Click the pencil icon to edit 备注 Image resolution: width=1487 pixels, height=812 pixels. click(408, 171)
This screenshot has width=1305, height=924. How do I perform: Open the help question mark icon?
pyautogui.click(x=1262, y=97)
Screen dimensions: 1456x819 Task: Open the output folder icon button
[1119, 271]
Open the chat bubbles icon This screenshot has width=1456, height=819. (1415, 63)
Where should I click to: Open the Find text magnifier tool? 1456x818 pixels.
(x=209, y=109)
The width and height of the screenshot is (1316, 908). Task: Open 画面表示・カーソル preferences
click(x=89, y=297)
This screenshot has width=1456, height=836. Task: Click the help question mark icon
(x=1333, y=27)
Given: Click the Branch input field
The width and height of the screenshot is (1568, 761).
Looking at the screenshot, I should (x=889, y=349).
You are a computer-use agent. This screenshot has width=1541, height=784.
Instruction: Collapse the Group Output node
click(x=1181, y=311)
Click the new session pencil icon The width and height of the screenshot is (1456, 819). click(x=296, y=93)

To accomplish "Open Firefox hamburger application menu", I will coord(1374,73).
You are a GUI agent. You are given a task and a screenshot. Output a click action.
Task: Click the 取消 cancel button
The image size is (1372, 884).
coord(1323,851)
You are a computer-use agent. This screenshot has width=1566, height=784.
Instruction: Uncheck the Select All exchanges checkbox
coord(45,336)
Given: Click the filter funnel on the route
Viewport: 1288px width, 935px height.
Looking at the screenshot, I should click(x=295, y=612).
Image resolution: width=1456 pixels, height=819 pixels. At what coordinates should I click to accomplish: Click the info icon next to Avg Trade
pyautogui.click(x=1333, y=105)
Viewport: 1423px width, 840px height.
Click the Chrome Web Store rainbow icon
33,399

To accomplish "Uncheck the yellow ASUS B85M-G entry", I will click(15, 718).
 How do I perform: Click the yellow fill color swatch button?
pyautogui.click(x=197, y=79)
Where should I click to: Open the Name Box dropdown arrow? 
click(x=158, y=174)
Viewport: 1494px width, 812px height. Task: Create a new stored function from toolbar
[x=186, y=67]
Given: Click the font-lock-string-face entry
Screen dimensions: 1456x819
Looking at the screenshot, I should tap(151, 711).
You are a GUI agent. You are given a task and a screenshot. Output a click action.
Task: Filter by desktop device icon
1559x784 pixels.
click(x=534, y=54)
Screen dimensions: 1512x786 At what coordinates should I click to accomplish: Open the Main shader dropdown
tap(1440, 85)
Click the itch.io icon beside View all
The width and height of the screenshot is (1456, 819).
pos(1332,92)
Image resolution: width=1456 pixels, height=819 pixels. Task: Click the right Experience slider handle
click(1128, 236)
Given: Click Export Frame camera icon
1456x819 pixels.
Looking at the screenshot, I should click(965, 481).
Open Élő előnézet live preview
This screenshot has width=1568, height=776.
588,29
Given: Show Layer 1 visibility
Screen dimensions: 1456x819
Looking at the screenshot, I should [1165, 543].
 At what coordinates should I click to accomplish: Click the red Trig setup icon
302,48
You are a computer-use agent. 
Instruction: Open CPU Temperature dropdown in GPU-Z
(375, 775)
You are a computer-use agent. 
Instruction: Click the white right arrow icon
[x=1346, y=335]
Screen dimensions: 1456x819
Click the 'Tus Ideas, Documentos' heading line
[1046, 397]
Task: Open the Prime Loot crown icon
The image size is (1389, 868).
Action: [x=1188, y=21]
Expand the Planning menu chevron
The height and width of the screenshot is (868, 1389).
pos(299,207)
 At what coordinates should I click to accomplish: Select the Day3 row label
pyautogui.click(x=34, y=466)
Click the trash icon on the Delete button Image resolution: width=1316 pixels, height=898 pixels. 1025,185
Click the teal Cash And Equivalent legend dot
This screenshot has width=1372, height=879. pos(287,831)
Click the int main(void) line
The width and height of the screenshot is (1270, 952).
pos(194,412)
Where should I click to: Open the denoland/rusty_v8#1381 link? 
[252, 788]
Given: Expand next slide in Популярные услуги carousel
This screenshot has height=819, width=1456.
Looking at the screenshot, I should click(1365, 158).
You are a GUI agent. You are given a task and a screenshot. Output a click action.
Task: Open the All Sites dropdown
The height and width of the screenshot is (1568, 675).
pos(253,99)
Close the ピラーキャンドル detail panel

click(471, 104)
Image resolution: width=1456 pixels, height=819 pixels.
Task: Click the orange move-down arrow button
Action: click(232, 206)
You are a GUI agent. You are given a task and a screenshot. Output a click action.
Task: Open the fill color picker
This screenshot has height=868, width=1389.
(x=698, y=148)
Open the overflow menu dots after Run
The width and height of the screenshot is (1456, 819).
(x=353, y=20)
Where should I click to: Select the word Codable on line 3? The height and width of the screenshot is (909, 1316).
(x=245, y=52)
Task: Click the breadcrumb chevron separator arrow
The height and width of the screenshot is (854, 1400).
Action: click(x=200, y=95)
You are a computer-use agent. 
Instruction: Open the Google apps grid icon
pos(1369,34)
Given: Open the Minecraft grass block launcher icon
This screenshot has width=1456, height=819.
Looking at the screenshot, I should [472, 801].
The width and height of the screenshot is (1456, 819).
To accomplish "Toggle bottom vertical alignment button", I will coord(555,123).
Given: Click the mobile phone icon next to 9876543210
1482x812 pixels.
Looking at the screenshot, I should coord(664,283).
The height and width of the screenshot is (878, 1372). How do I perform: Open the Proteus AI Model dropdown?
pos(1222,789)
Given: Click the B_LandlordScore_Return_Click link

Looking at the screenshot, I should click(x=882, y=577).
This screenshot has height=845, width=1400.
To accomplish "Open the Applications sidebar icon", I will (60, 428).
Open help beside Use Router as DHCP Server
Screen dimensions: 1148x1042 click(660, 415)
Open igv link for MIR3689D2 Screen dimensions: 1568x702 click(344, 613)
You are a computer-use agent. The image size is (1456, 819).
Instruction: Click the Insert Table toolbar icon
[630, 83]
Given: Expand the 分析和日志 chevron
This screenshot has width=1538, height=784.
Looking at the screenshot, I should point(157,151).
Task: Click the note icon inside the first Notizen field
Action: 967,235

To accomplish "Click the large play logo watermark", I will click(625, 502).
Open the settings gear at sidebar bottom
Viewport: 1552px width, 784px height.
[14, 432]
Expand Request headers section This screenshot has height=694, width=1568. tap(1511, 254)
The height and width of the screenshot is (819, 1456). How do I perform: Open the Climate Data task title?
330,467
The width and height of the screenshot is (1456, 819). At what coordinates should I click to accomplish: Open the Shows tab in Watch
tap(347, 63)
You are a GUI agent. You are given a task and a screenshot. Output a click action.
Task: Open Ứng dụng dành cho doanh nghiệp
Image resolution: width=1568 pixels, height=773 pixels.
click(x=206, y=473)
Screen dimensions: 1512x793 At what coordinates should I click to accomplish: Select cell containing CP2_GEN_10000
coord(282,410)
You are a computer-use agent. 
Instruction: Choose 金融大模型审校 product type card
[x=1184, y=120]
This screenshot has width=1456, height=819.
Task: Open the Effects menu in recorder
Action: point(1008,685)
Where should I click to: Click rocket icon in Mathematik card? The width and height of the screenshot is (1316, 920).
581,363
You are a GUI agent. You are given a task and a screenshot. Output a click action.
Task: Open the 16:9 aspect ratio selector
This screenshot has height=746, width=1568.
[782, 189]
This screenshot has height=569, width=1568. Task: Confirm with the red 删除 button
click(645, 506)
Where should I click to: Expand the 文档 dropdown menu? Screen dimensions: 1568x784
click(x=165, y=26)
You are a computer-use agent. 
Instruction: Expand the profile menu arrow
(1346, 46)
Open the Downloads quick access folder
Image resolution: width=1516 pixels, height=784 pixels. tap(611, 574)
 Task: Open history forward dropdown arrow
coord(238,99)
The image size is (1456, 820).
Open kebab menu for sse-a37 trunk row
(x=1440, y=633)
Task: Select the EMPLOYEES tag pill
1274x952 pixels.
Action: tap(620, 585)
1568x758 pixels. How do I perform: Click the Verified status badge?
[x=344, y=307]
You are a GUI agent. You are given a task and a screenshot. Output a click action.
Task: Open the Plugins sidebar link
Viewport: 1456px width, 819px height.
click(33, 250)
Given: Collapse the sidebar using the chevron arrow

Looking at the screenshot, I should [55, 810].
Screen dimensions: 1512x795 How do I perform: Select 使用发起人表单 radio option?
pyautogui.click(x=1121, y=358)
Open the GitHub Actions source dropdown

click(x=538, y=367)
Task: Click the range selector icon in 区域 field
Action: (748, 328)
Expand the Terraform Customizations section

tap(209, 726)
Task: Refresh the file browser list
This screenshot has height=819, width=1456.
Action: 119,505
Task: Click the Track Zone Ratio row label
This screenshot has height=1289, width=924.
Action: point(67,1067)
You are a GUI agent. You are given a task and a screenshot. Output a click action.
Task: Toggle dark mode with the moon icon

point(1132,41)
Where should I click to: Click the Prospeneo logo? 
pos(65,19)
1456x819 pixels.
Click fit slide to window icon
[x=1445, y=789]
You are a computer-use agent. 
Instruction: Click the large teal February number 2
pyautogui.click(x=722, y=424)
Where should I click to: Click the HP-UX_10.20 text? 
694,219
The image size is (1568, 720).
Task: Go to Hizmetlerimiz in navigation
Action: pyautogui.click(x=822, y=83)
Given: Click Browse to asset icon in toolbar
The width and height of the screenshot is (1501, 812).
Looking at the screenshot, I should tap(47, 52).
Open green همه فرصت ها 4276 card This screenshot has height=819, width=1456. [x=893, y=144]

_PROBLEM STATEMENT_: Which lines of the data include the string "entry"? Find them and copy each one.

_RESPONSE AREA_:
To accomplish "Uncheck the yellow ASUS B85M-G entry", I will click(15, 718).
Given: Click the font-lock-string-face entry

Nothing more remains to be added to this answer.